私なりに加藤さんの用意した資料を読み込んでみた。

無論これだけで「日本マルクス主義」の認識過程を網羅しているわけではないだろうが、武谷三男の見解の変化だけに絞れば、かなり説得力のある資料が収集されているものと思う。


「原子力」に対する認識の深化の過程

武谷三男の見解を中心に

A. 原爆も含めた原子力への野放図な賛美

1.原爆は反ファッショ科学者の協力の賜物(46年 武谷)

2.原子力の解放は科学史上の最大の出来事の一つ(47年 武谷)

3.世界の原子科学者は平和のために原子爆弾を造り上げた(48年 武谷)

4.(原子力が)人類絶滅の道具として使用することはあり得ない(48年 武谷)

5.原子爆弾は…平和のきっかけを作ってくれた(48年 武谷)

6.自然力がまちがってつかわれると人類はほろびるが、ただしく使われると人類の生活をどんどんたかめる(48年 武谷)

この頃、放射能問題はまったく触れられていないようだ。

B. 原爆と原子力の分離。一方で平和利用への賛美は続く

1.原子爆弾は最大の浪費である(49年 徳田)

2.われわれは原子力を、平和的建設の重要課題実現に役立てる(49年 ヴィシンスキー国連代表)

3.原子爆弾の犠牲になった唯ひとつの民族…広島と長崎をふたたびくりかえさない…戦争に生き残ったわれわれの任務(50年 ストックホルム・アピールの呼びかけ)

4.原子力の副産物の放射能も「化学変化の研究や医学に」(武谷 52年)

5.人を殺す原子力研究は、一切日本人の手では絶対行わない(武谷 52年)

平和利用には原爆=ダイナマイト論がふくまれる。

C. 水爆と原爆との評価の分離。「水爆は人類の敵」

1.原爆と違って水爆は戦争以外に全く役立たない。「水爆は人類の敵」(武谷 53年)

これは「ソ連の水爆実験を聞いて」という記事であり、ソ連製をふくめて水爆には反対という趣旨と解される

2.水爆のエネルギー、死の灰は予想以上(武谷 54年)

53,54年は核問題がらみの事件が集中して起きている。続けざまに事実を突きつけられるなかで、原子力観の根本的検討が迫られた時期だったのだろう。

この年表には出てこないが、講和条約後に広島・長崎の被爆の実相が次第に明らかになり始めた時代と、それは重なっている。

D. 原子力発電に慎重な立場

1.原子力の平和利用は重要であり、その時期がせまっていることもたしかである。(武谷 54年)

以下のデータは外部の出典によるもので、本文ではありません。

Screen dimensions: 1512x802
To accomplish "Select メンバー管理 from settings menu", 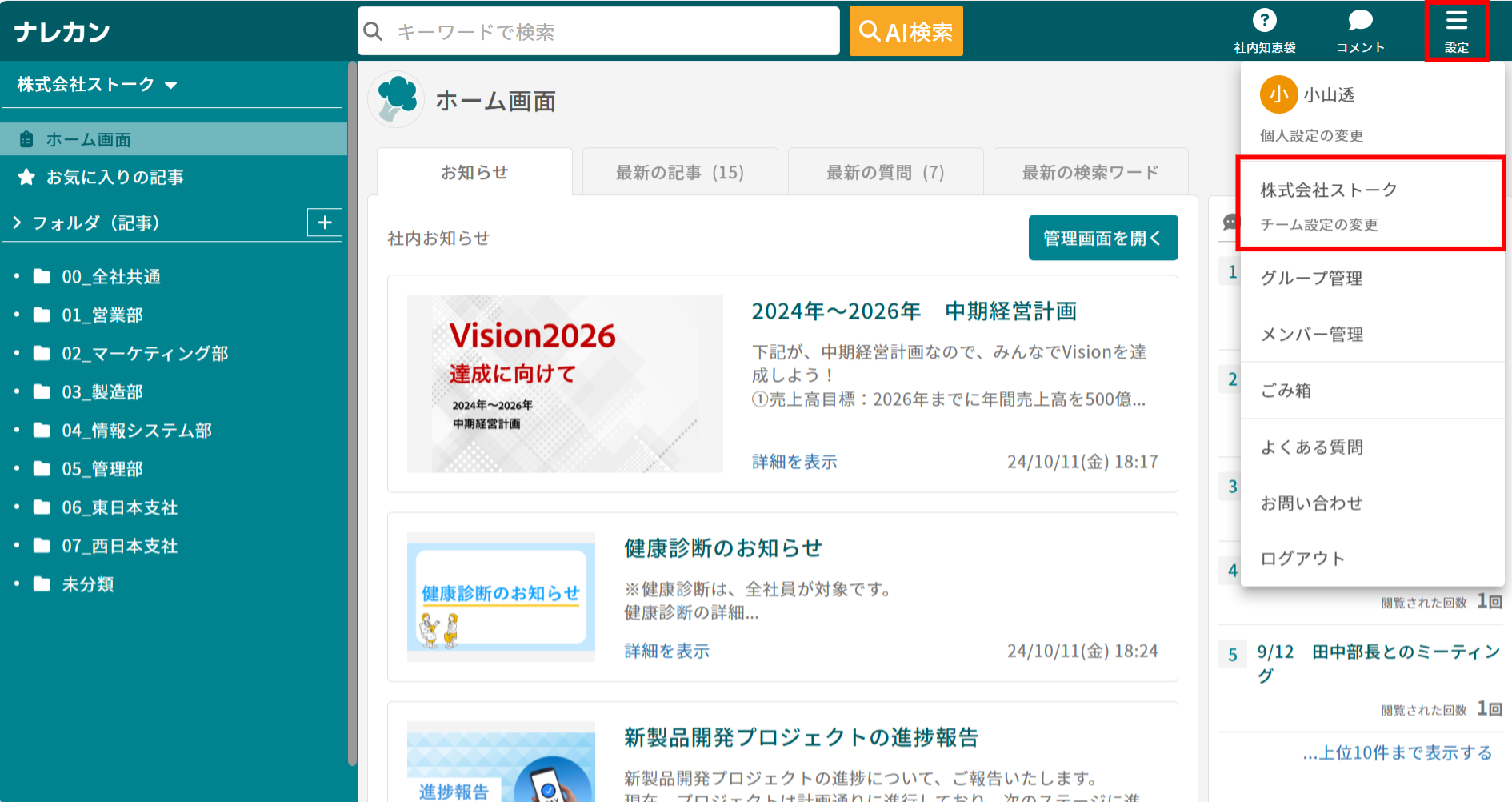I will tap(1311, 335).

2.原子力発電は核兵器とは桁違いに困難であり、難問が未解決のまま山積している。「死の灰の処理」は容易ではない(武谷 54年)

2.のコメントはほとんど今日的である。気がつくのは認識の順序や過程が、実際にはかなりジグザグの経過をとっていることである。これらの認識が苦闘のなかで獲得されていったことに思いを致す必要がある。

E. 段階論(原水爆の克服→平和利用)の提起

1.原子兵器競争が続いている間は研究や平和利用の分野でのどんな試みもない。(世界平和評議会声明 55年)

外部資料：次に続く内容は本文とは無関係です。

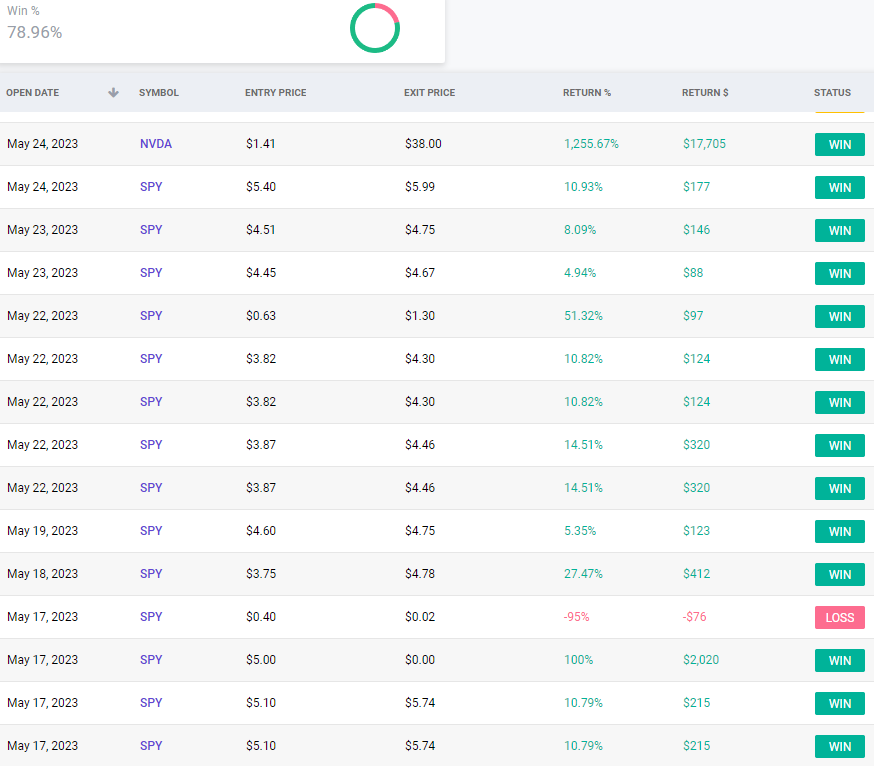Click the Return $ column header
The width and height of the screenshot is (874, 766).
[x=705, y=93]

2.現在の原水爆時代を克服しない限り、原子力時代は訪れない(武谷 55年)

議論としてはさらに一歩進んでいる。「核兵器ではなく平和利用」から原水爆禁止の先行へ。ただし、平和利用そのものは積極的に評価されていて、技術的困難性は議論の前面には出ていない。

F. 平和利用問題での揺り戻し

1.原子兵器が全面的に禁止され、鳩山政府が打倒されるまでは、わが国における原子力平和利用の問題は、実際に問題になりえないといった機械的な態度をとることは許されない。(前衛 56年)

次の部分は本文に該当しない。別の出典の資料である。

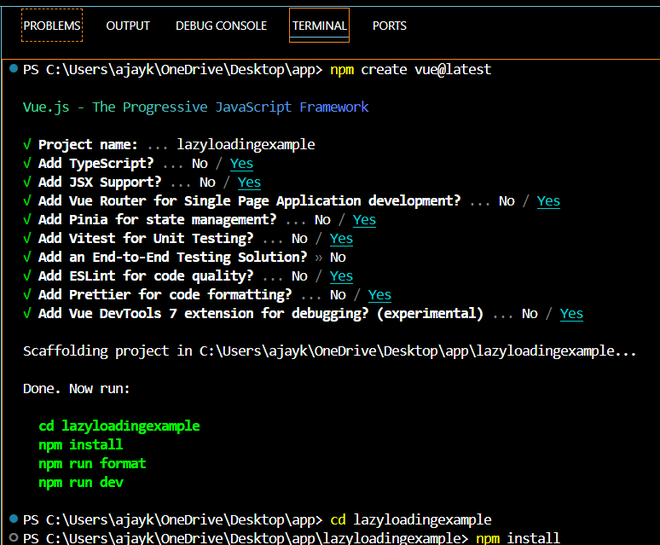Click Yes for Vue DevTools 7 extension

point(571,314)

2.原子力の…可能性を十分に福祉に奉仕させることは、人民民主主義、さらに社会主義、共産主義の社会においてのみ可能である。(共産党決議 61年)

世界平和評議会の2段階論は、「原水爆時代の克服」から「社会体制の変革」に置き換えられている。ただ2段階論がそれなりに引き継がれているとは言える。

武谷は共産党を離れ独自の動きを示すようになるが、物理学者をはじめとする科学者運動のなかでは依然大きな影響力を維持していた。


この後「あらゆる国」問題や原水協分裂→再統一の失敗問題が展開されるが省略する。

問題は日本における原研の創立と原発の操業開始に至るトバ口のところまでに、どのように原子力の平和利用に関する認識が変遷して行ったかということだ。

その点では、朝鮮戦争という隣国での大規模な戦争、明らかにされた被爆の実相、ビキニの放射能という3つの事件が大きく作用していたのだろうと思う。

現実を突きつけられることで、日本人の思考は大きく変化していくのであり、それが53年から55年にかけて集中的に現れたのだと思う。

この時期に共産党は事実上の壊滅状態にあった。その後6全協から8回大会を経て再建へと向かっていくのであるが、これらの変化をつかみとっていたとは言いがたく、核兵器についても原子力の平和利用についても時代に一歩遅れていたと言わざるをえない。